Stored data:
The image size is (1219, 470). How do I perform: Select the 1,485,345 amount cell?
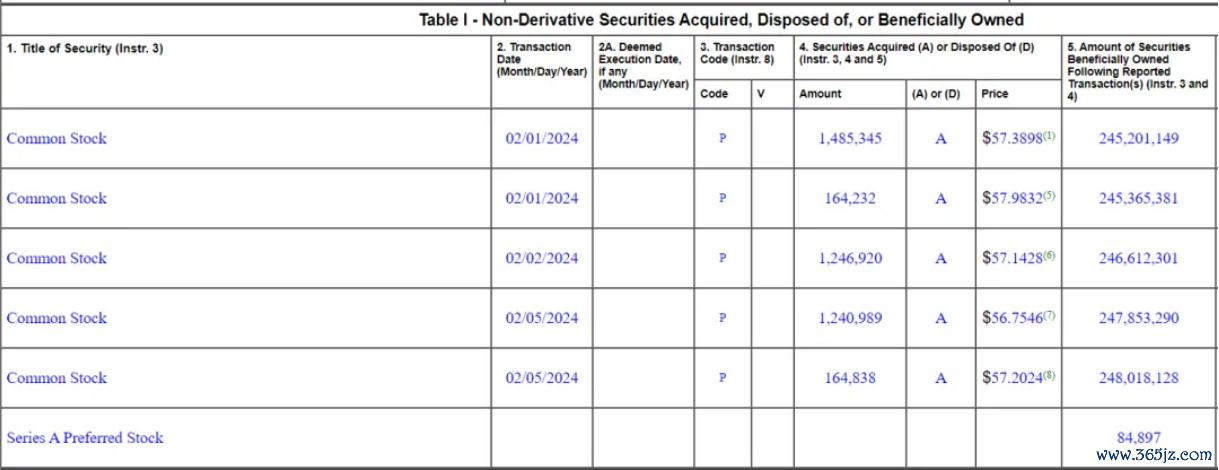coord(850,139)
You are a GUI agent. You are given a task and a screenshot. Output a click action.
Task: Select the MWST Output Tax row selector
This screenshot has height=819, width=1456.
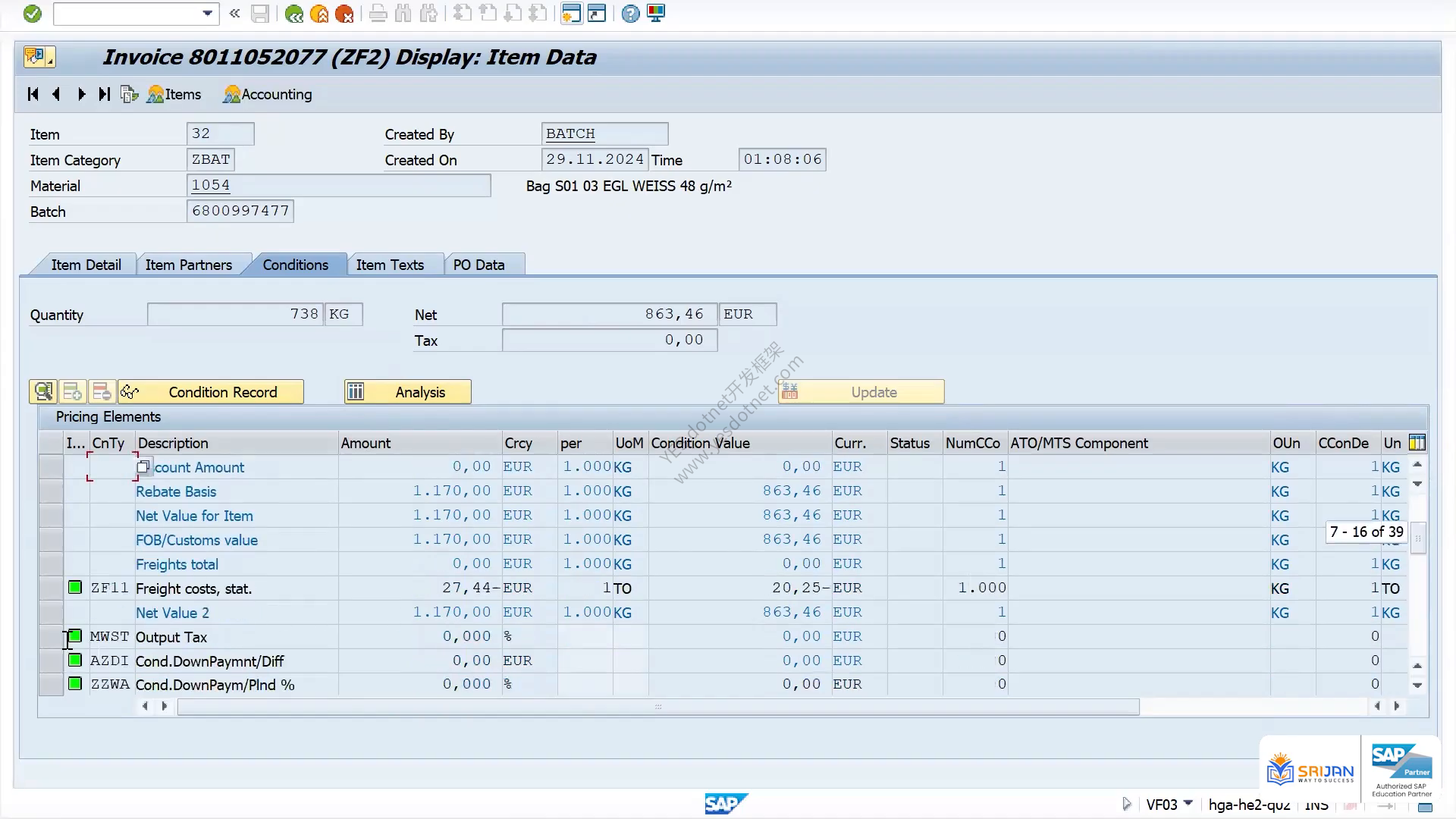(x=51, y=637)
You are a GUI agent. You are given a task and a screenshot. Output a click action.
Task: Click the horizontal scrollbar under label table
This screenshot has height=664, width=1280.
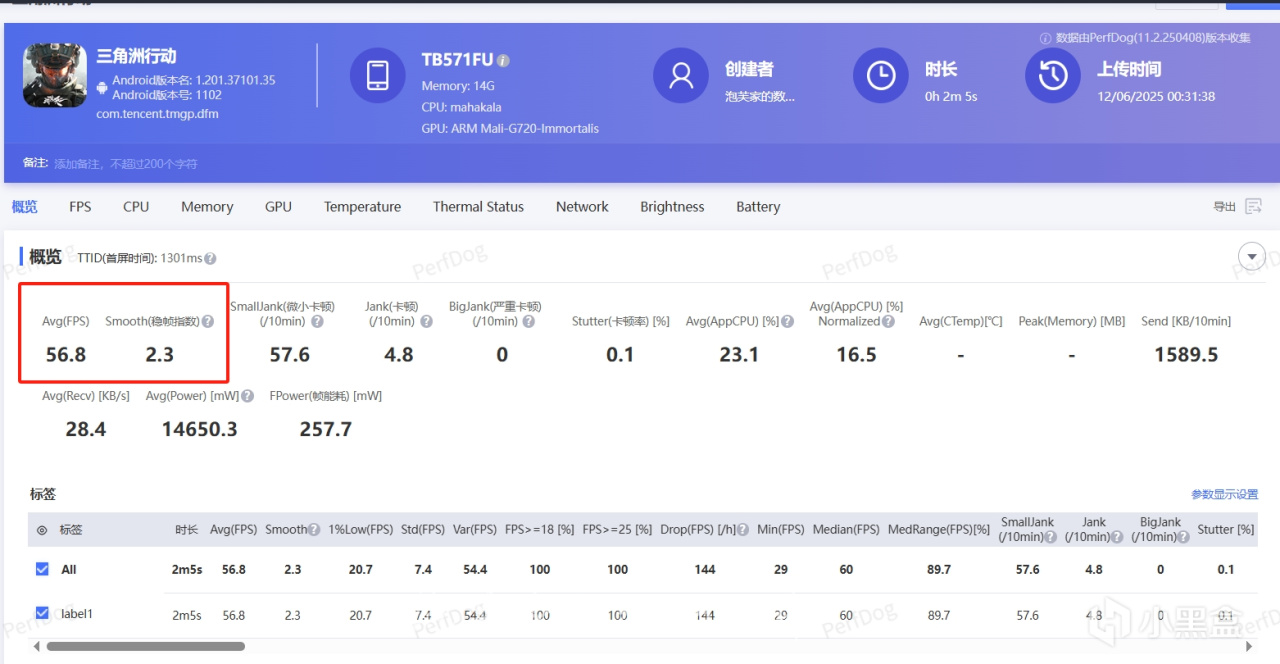pos(146,646)
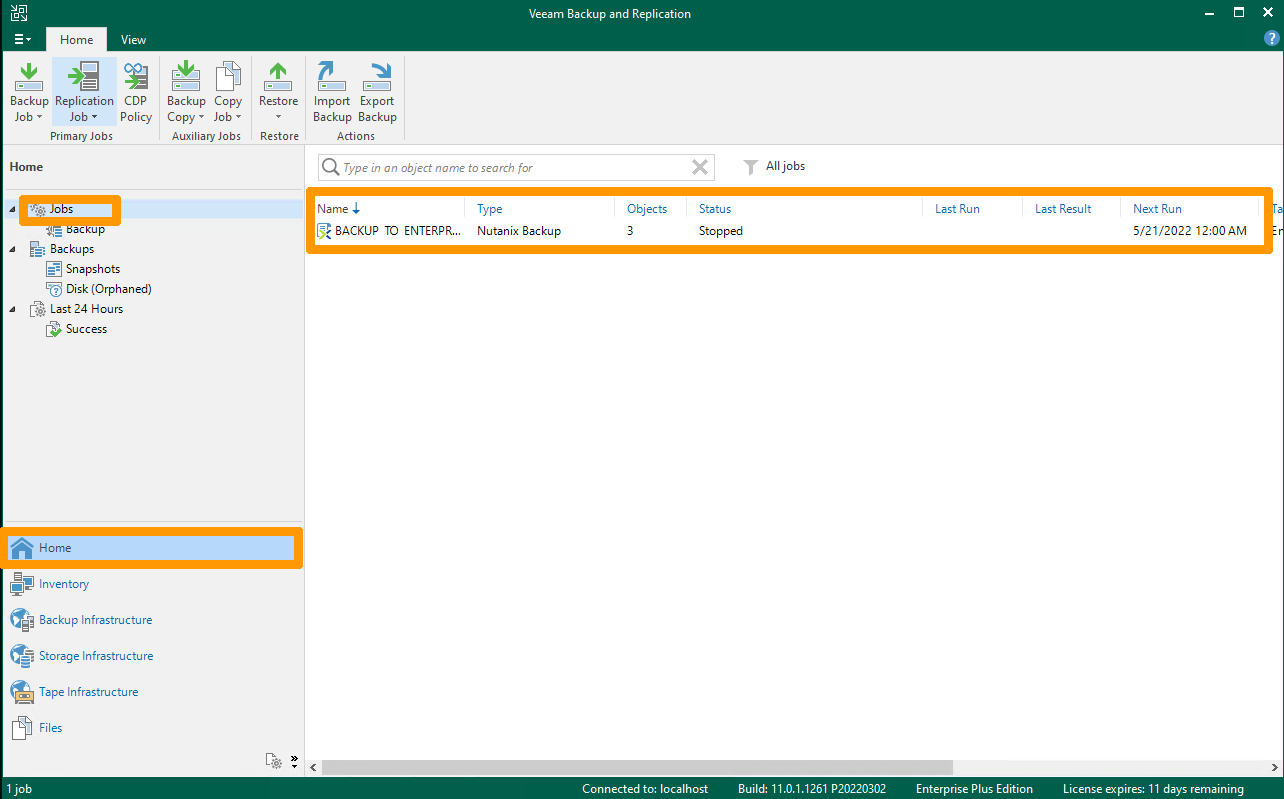Open the Export Backup tool
Image resolution: width=1284 pixels, height=799 pixels.
coord(377,90)
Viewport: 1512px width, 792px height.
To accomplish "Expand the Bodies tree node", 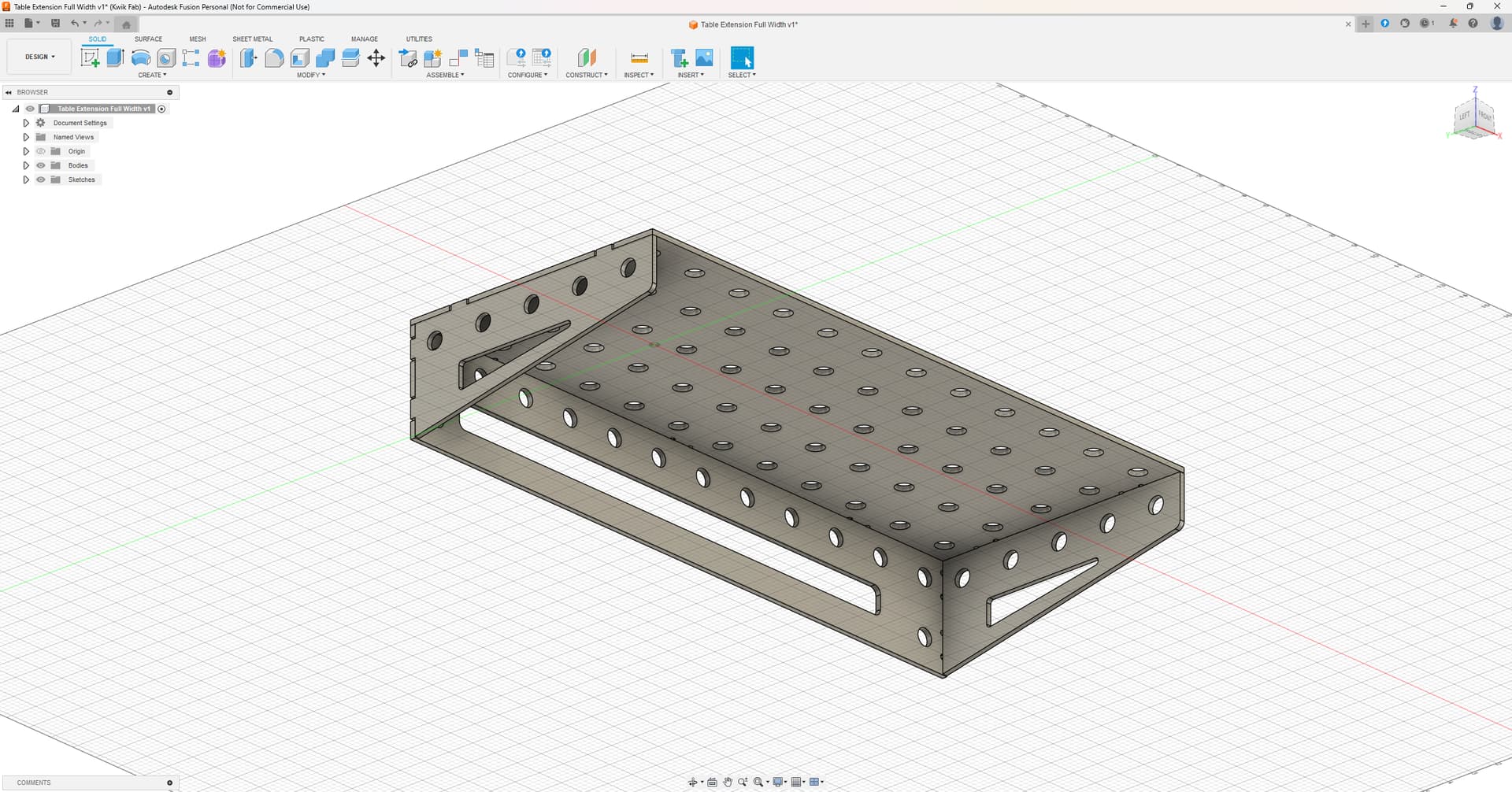I will [x=26, y=165].
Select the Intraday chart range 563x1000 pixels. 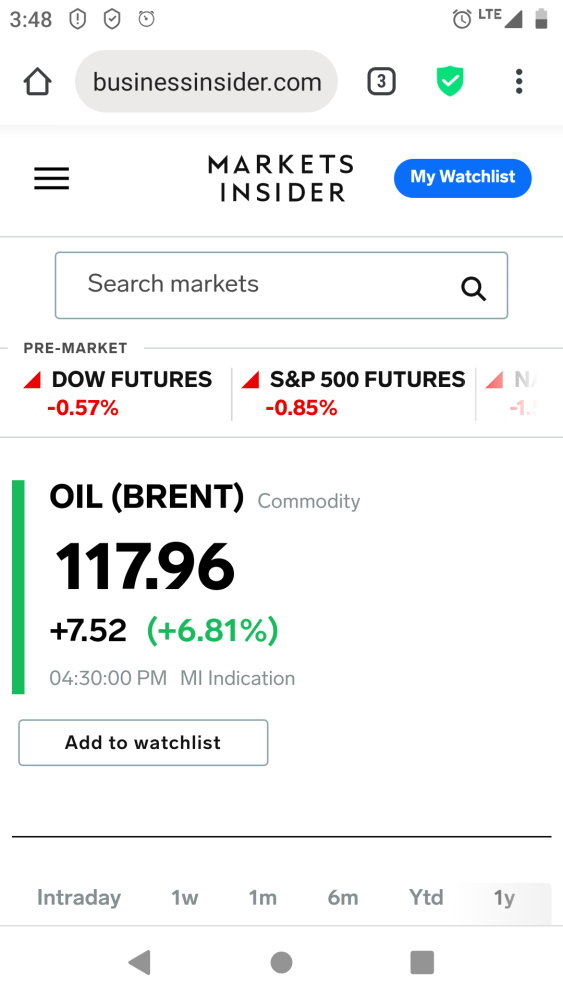(x=79, y=897)
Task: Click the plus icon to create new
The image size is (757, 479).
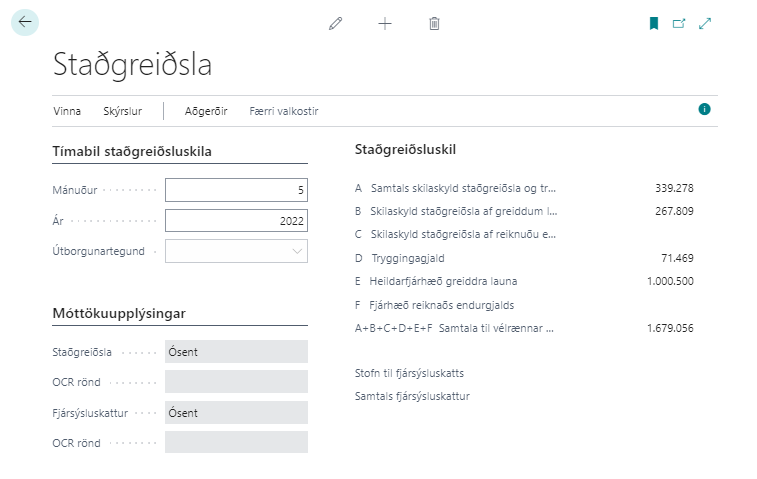Action: [x=385, y=23]
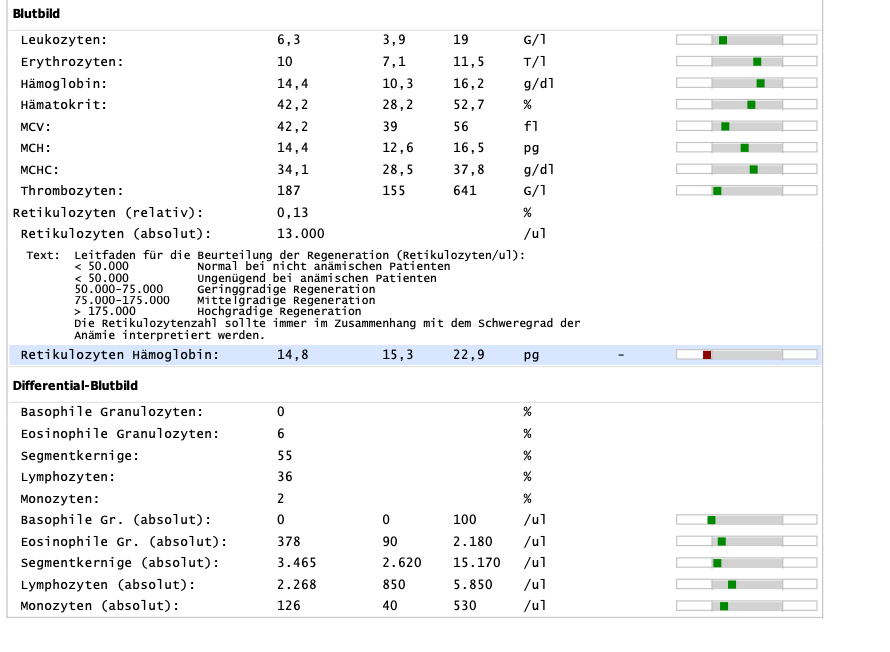Click the Segmentkernige (absolut) value 3.465

[296, 563]
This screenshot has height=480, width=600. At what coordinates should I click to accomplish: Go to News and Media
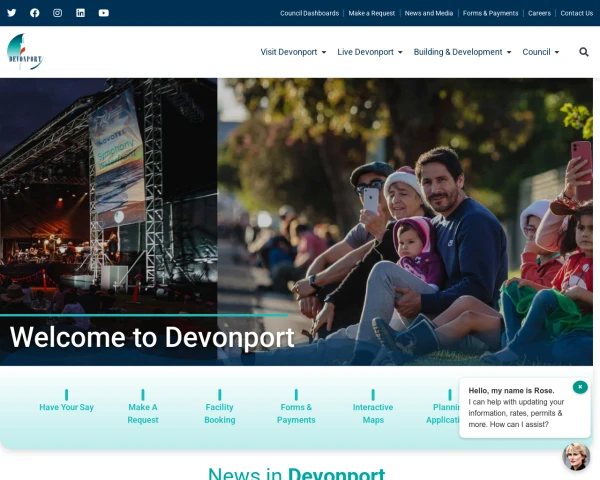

Your instructions: Only the lines from the one that holds "Task: Click the plus icon to create new" through the end of the records above should be printed again, exactly as they are. Leave out the pictures.

Solved exercise:
Task: Click the plus icon to create new
The image size is (757, 479).
Action: [x=385, y=23]
Click the Segmentkernige (absolut) value 3.465

[296, 563]
This screenshot has height=480, width=600. At what coordinates should I click to accomplish: Go to News and Media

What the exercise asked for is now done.